Lowther v. Metzker
Decision Date | 01 March 1949 |
Docket Number | 7455 |
Citation | 69 Idaho 115,203 P.2d 604 |
Parties | LOWTHER v. METZKER et ux |
Court | Idaho Supreme Court |
Rehearing Denied March 21, 1949.
Rehearing Denied March 21, 1949.
Appeal from District Court, Seventh District, Canyon County; A. O Sutton, Judge.
Judgment affirmed in part and reversed in part.
Cleve Groome, of Caldwell, and Frank F. Kibler, of Nampa, for appellants.
A probable cause as used in connection with an action for malicious prosecution is that state of facts sufficiently strong in themselves to lead a man of ordinary caution to believe and entertain an honest and strong suspicion that the person is guilty of the offense with which he is charged. Stacey v. Emery, 97 U.S. 642, 24 L.Ed. 1035-1036; O'Malley-Kelley Oil & Auto Supply Co. v. Gates Oil Co. et al., 73 Colo. 140, 214 P. 398, 399; Allison v. Bryan, 50 Okl. 677, 151 P. 610 and 614; Sebastian v. Crowley, 38 Cal.App.2d 194, 101 P.2d 120, 124; Perry v. Washington Nat. Ins. Co., 14 Cal.App.2d 609, 58 P.2d 701, 705, 59 P.2d 158; Ball v. Rawles, 93 Cal. 222, 28 P. 937, 27 Am.St.Rep. 174; Johnson v. Southern Pac. Co., 157 Cal. 333, 107 P. 611; Stewart v. Sonneborn, 98 U.S. 187, 25 L.Ed. 116, 119.

- DATA SEGMENT
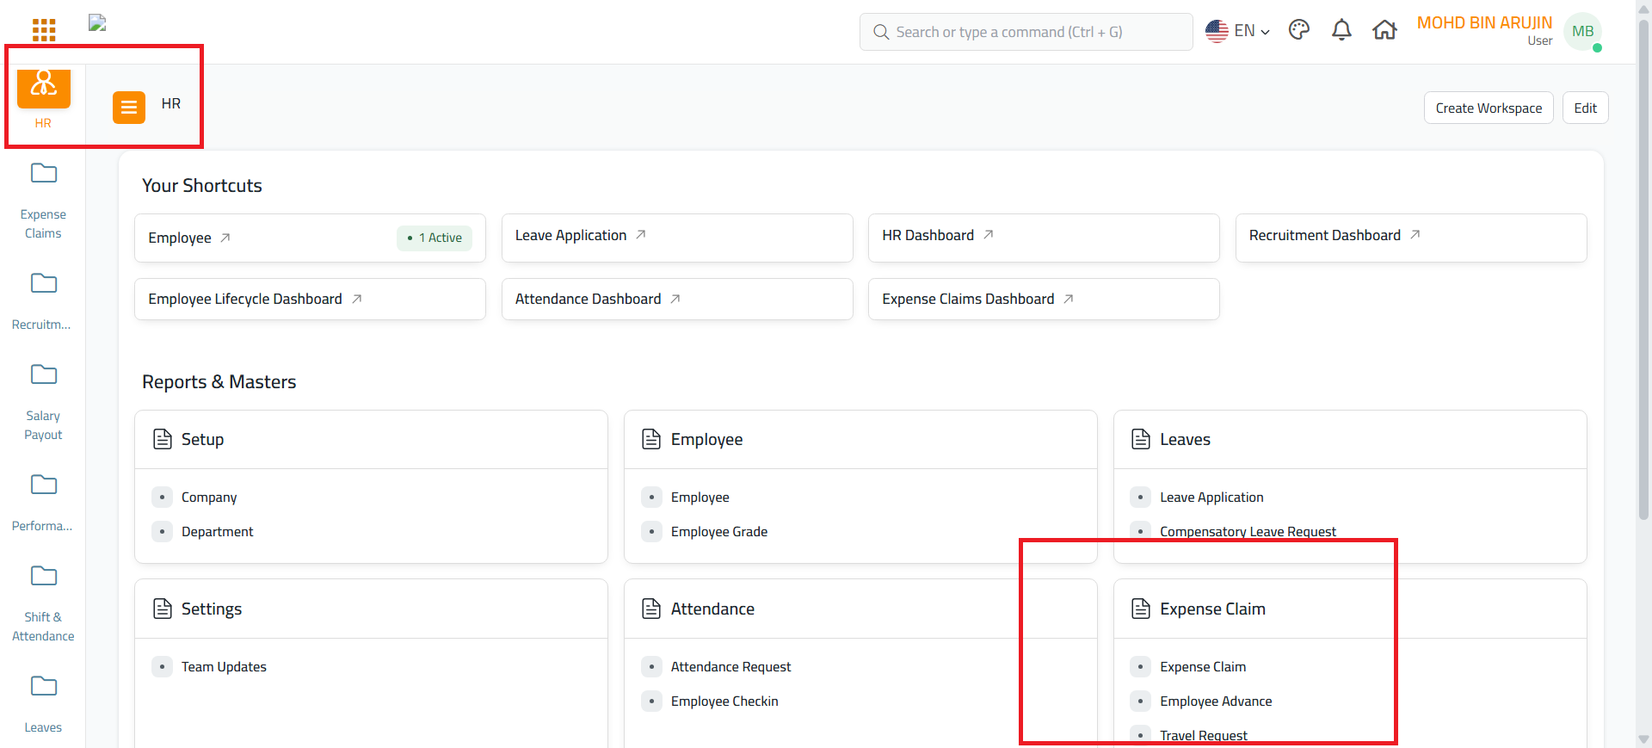Focus the search or command input
Viewport: 1652px width, 748px height.
click(1026, 32)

- TASKS TO COMPLETE
A. In the Lowther v. Metzker case text, reproduce the passage from "A probable cause" up to and including "L.Ed. 116, 119.", swapping "malicious prosecution" for "false arrest".
B. Condense the paragraph of the Lowther v. Metzker case text that begins "A probable cause as used" into a shorter version that keeps its main facts.
None of the data is used in this exercise.

- TASK RESPONSES
A.
A probable cause as used in connection with an action for false arrest is that state of facts sufficiently strong in themselves to lead a man of ordinary caution to believe and entertain an honest and strong suspicion that the person is guilty of the offense with which he is charged. Stacey v. Emery, 97 U.S. 642, 24 L.Ed. 1035-1036; O'Malley-Kelley Oil & Auto Supply Co. v. Gates Oil Co. et al., 73 Colo. 140, 214 P. 398, 399; Allison v. Bryan, 50 Okl. 677, 151 P. 610 and 614; Sebastian v. Crowley, 38 Cal.App.2d 194, 101 P.2d 120, 124; Perry v. Washington Nat. Ins. Co., 14 Cal.App.2d 609, 58 P.2d 701, 705, 59 P.2d 158; Ball v. Rawles, 93 Cal. 222, 28 P. 937, 27 Am.St.Rep. 174; Johnson v. Southern Pac. Co., 157 Cal. 333, 107 P. 611; Stewart v. Sonneborn, 98 U.S. 187, 25 L.Ed. 116, 119.

B. In a malicious prosecution action, probable cause means facts strong enough to lead a person of ordinary caution to honestly and strongly suspect that the accused is guilty of the charged offense. Cited authorities include Stacey v. Emery, O'Malley-Kelley Oil & Auto Supply Co. v. Gates Oil Co., Allison v. Bryan, Sebastian v. Crowley, Perry v. Washington Nat. Ins. Co., Ball v. Rawles, Johnson v. Southern Pac. Co., and Stewart v. Sonneborn.